# [What the task asks]
Nothing but the lines from the one holding "The width and height of the screenshot is (1080, 919)." through the last line of the material below should be set down, exactly and without images.

# [Material for this task]

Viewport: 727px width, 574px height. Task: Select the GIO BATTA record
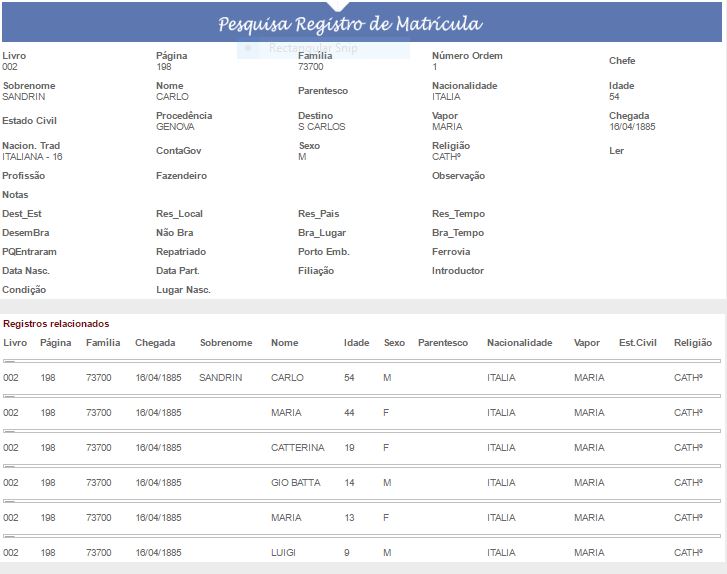click(295, 483)
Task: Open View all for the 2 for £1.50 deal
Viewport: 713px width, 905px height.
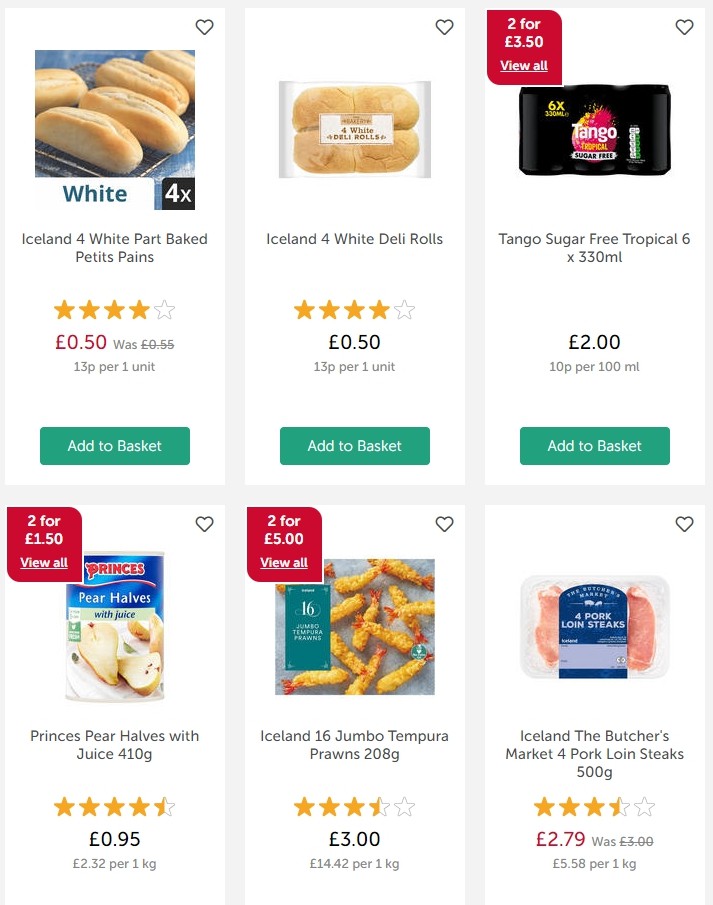Action: tap(44, 562)
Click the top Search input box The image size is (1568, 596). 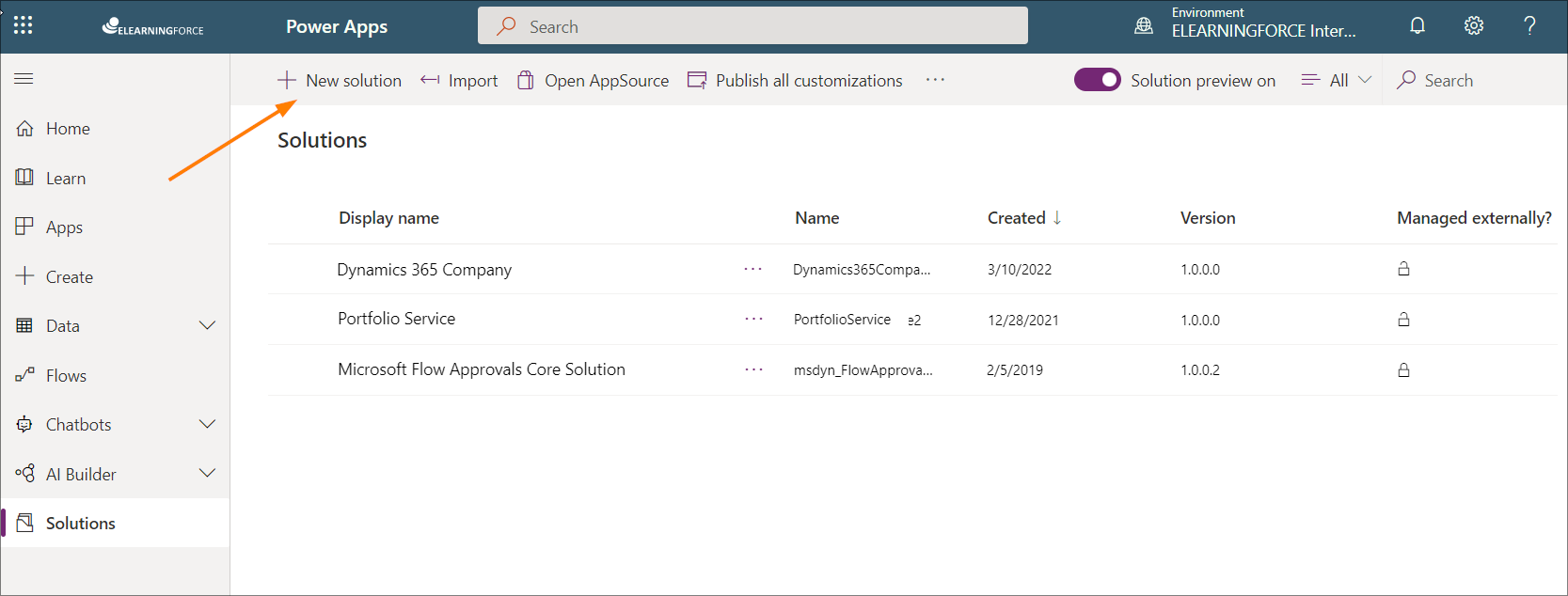coord(752,26)
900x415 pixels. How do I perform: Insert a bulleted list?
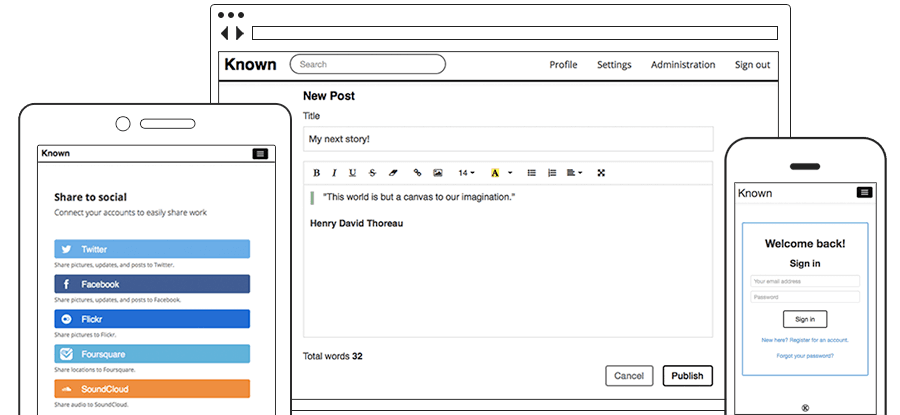point(532,173)
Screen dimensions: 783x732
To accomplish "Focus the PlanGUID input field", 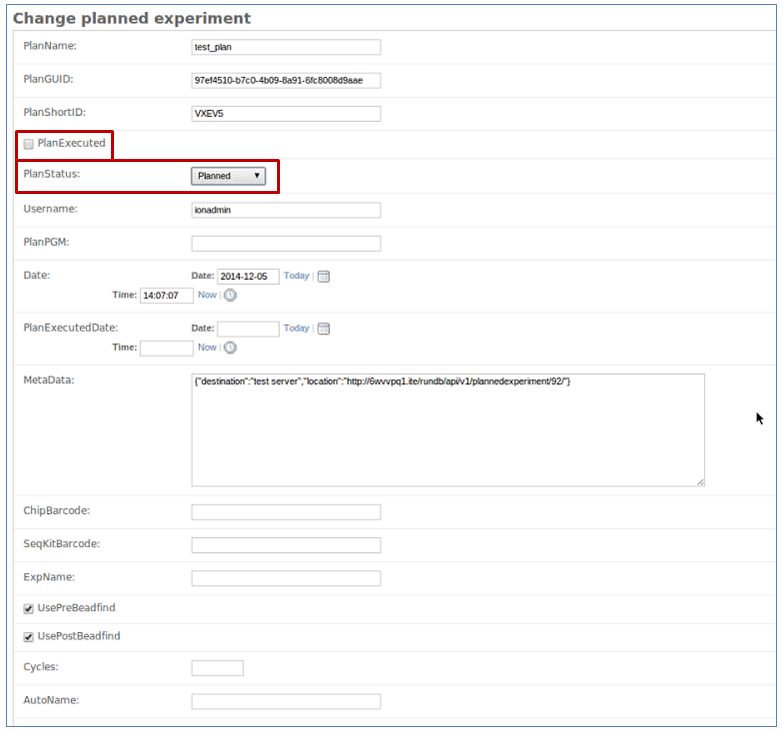I will 286,80.
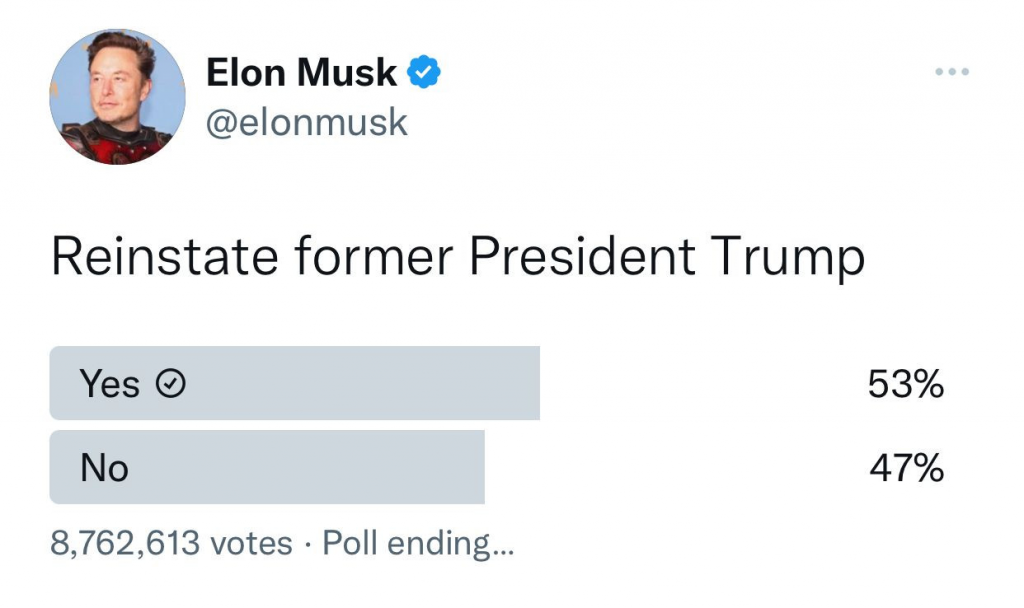Click the No option text label
Viewport: 1024px width, 608px height.
click(x=105, y=467)
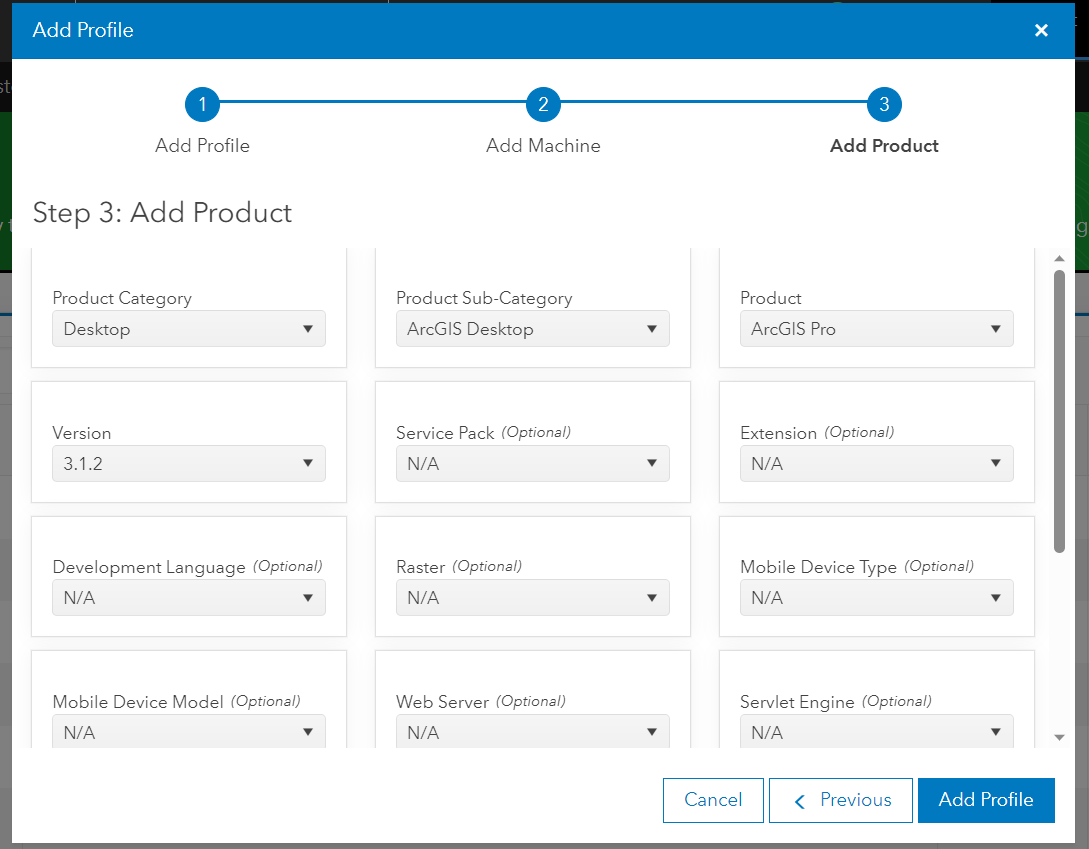Click the scroll down arrow of the form
Image resolution: width=1089 pixels, height=849 pixels.
(x=1060, y=738)
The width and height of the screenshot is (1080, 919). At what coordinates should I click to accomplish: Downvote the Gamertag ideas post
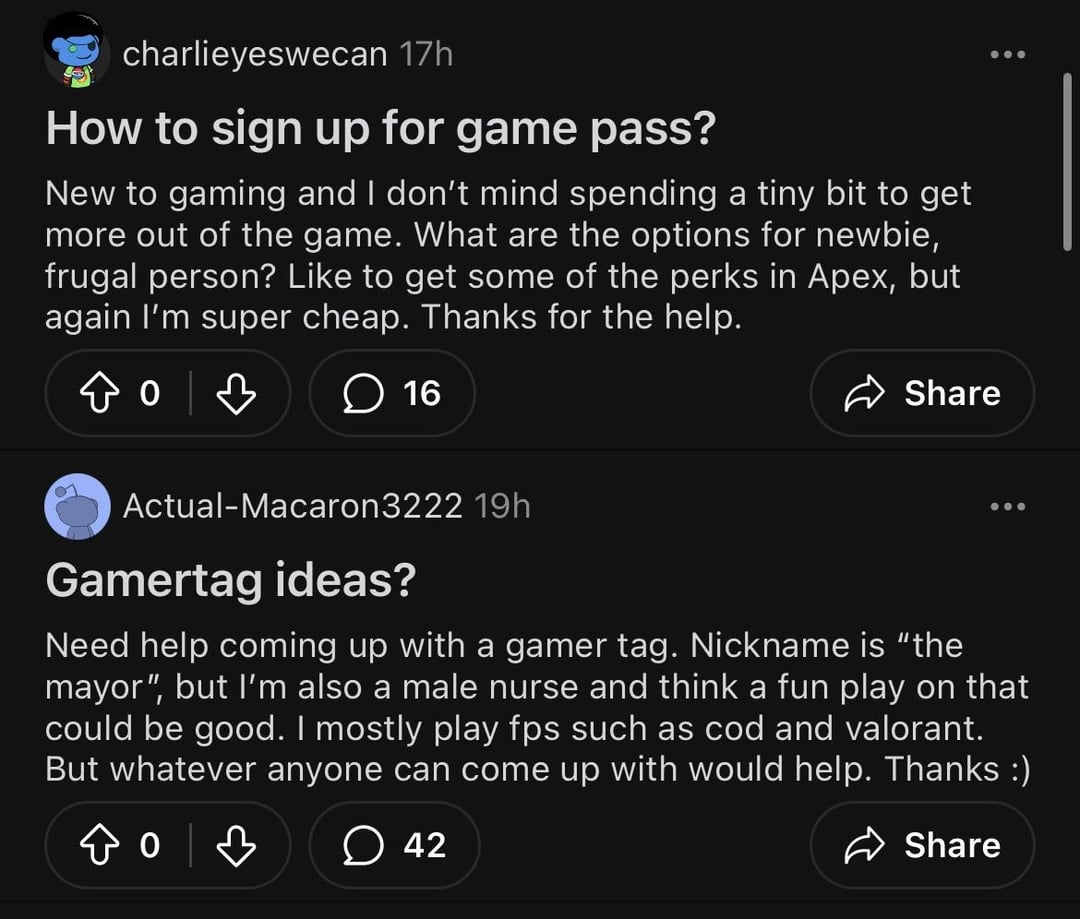pos(237,846)
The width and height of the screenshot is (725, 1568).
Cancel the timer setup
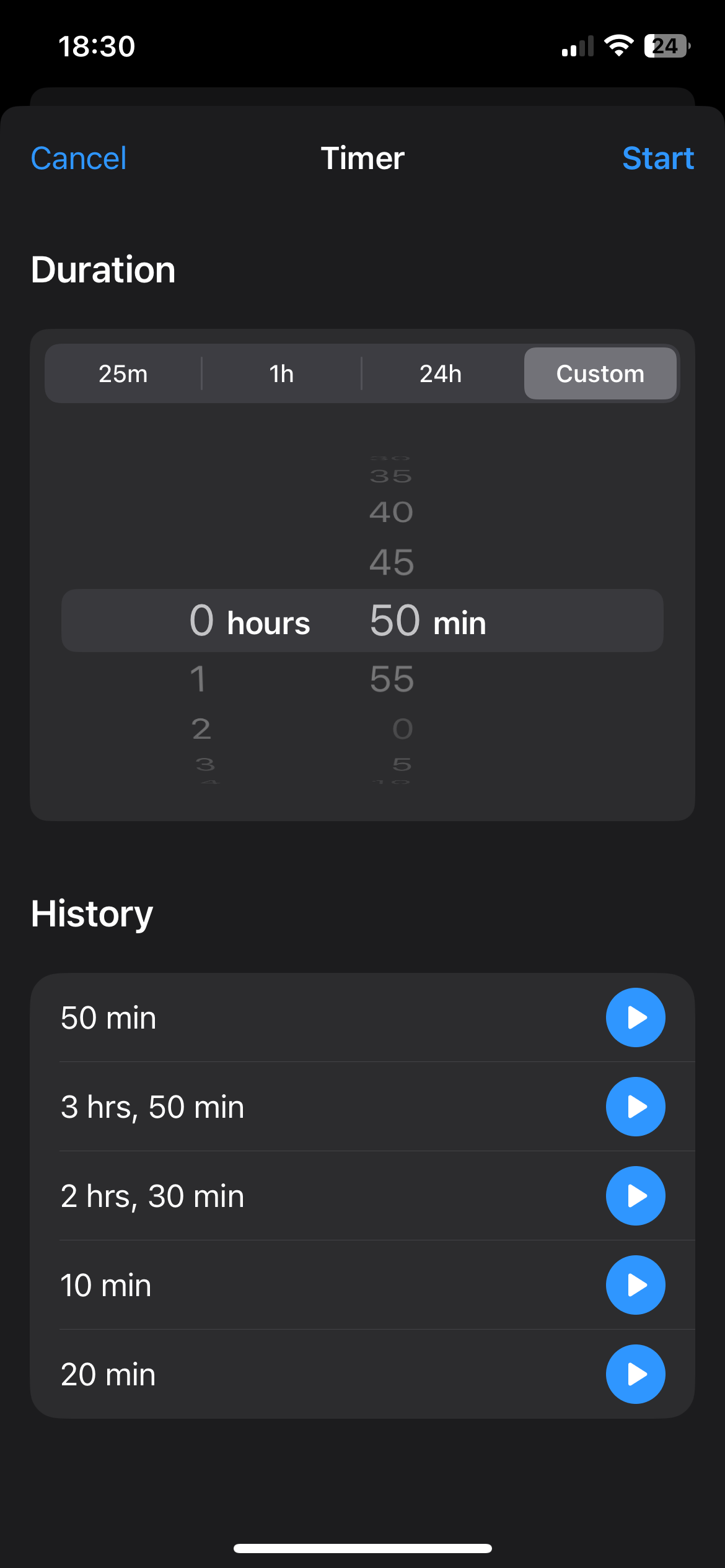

# [Written response]
The width and height of the screenshot is (1080, 919). At what coordinates should I click to accomplish: Downvote the Gamertag ideas post
pos(237,846)
The width and height of the screenshot is (725, 1568).
Cancel the timer setup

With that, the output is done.